8. A smart analysis system for electrocardiogram signals of infants based on conductive fabric, used to implement the method of any one of claims 1-7, characterized in that, include: The ECG acquisition unit is used to acquire multi-channel ECG data of children through flexible conductive fabric, calculate the cross-correlation coefficient and phase difference between different channels to construct a spatiotemporal correlation matrix, perform eigenvalue decomposition on the spatiotemporal correlation matrix and calculate the signal quality index of each channel, and use the channel with the highest signal quality index as the reference channel to perform amplitude scaling and phase shifting to obtain complete ECG data. The feature extraction unit is used to perform wavelet packet decomposition on the complete electrocardiogram data and reconstruct the electrocardiogram waveform. Based on the reconstructed electrocardiogram waveform, it detects the peak position of the ventricular depolarization wave and calculates the continuous interval sequence. It identifies the boundary of the atrial depolarization wave and calculates the amplitude integral to obtain the atrial parameters. It measures the time span from ventricular depolarization to repolarization to obtain the ventricular parameters. It calculates the time domain statistics and frequency domain power index corresponding to the continuous interval sequence and constructs a physiological state feature vector by combining the atrial and ventricular parameters. The heart rate calibration unit is used to query the heart rate baseline reference interval corresponding to the current child and calculate the deviation corresponding to the physiological state feature vector. If the deviation exceeds the width of the heart rate baseline reference interval, the calibration heart rate baseline is calculated and the physiological state feature vector is corrected to obtain the calibration feature vector. The heart rhythm analysis unit is used to calculate the adjacent differences of the continuous interval sequence and determine the interval stability, extract the power ratio in the calibration feature vector to determine the autonomic nervous state, and combine the interval stability to determine the heart rhythm type and generate analysis results.

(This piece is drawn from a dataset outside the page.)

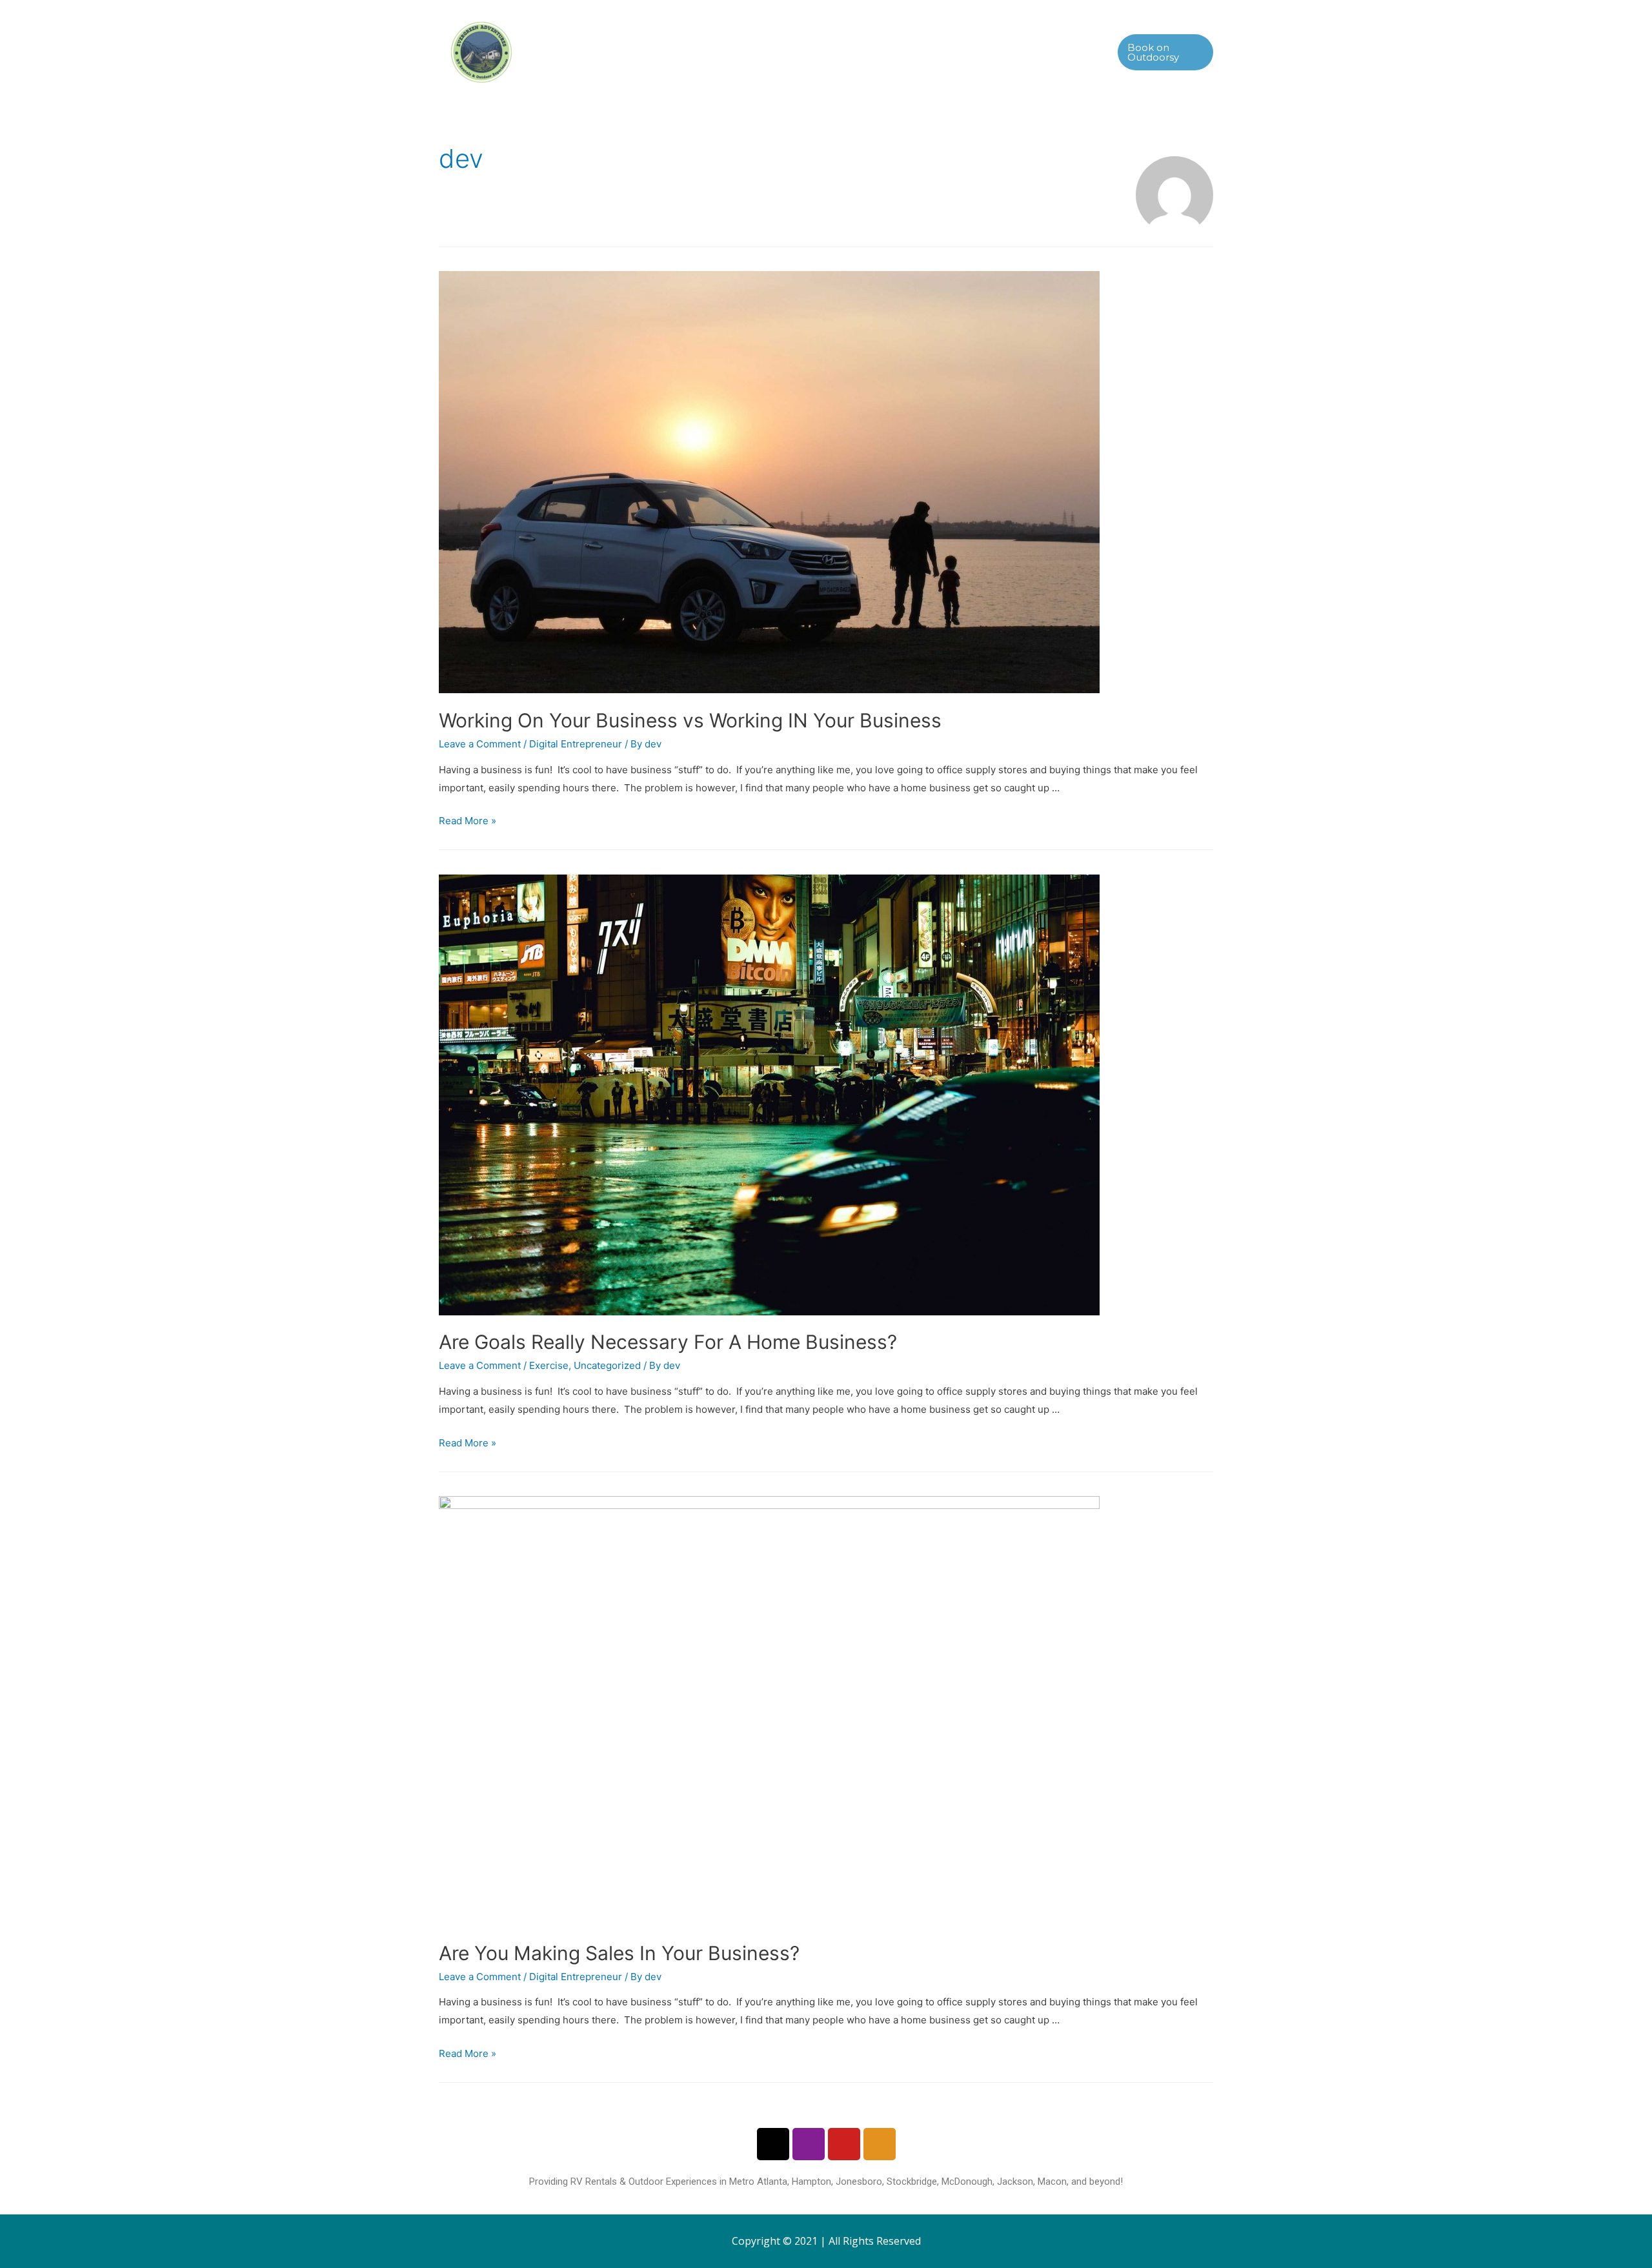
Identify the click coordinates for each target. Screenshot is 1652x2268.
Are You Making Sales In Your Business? (619, 1953)
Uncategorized (607, 1365)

9. An electronic device, characterized in that, include: processor; Memory used to store processor-executable instructions; The processor is configured to invoke instructions stored in the memory to execute the method according to any one of claims 1 to 7.

10. A computer-readable storage medium having computer program instructions stored thereon, characterized in that, When the computer program instructions are executed by the processor, they implement the method described in any one of claims 1 to 7.